Cabin in the Woods

Cabin in the Woods

Our friend Gray invited us out to his family’s cabin in the Upper Peninsula. It was chilly and gloomy and all kinds of cozy — everything I had hoped for from the Northwoods.

The hours passed too quickly at the cabin. All nine of us were very ambitious in bringing multiple activities, handfuls of books, and board games. The only thing the Lake wanted was for us to bathe in each other's company without a looking at the clock.

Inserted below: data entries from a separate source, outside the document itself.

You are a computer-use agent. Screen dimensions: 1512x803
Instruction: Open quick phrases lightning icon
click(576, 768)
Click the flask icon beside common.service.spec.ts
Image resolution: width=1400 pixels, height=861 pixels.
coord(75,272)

Of course, we succumbed. The longer we stayed, the easier it became to recondition ourselves to be careless of time. In the few days we were there, we cooked hearty soup and baked pies; made flapjacks with coffee in the mornings; drank hot tea in the evenings after a steam in the sauna; watched animals swim in the lake (an otter!); walked under canopies of fiery orange and yellow leaves; gathered around the radio; and wore smoke-stained clothes. When we did glance at the clock, it would already be 3 in the morning! Our last night was melancholic. We felt the creeping of time, closed our eyes to hang on to those soft moments, hoping we had enough, and wishing it was infinite.



Lisle’s River
by Jim Harrison

Dust followed our car like a dry brown cloud.
At the river we swam, then in the canoe passed
downstream toward Manton; the current carried us
through cedar swamps, hot fields of marsh grass
where deer watched us and the killdeer shrieked.

We were at home in a thing that passes.
And that night, camped on a bluff, we ate eggs
and ham and three small trout; we drank too much
whiskey and pushed a burning stump down the bank -
it cast hurling shadows, leaves silvered and darkened,
the crash and hiss woke up a thousand birds.

Now, tell me, other than lying between some woman's legs,
what joy have you had since, that equaled this?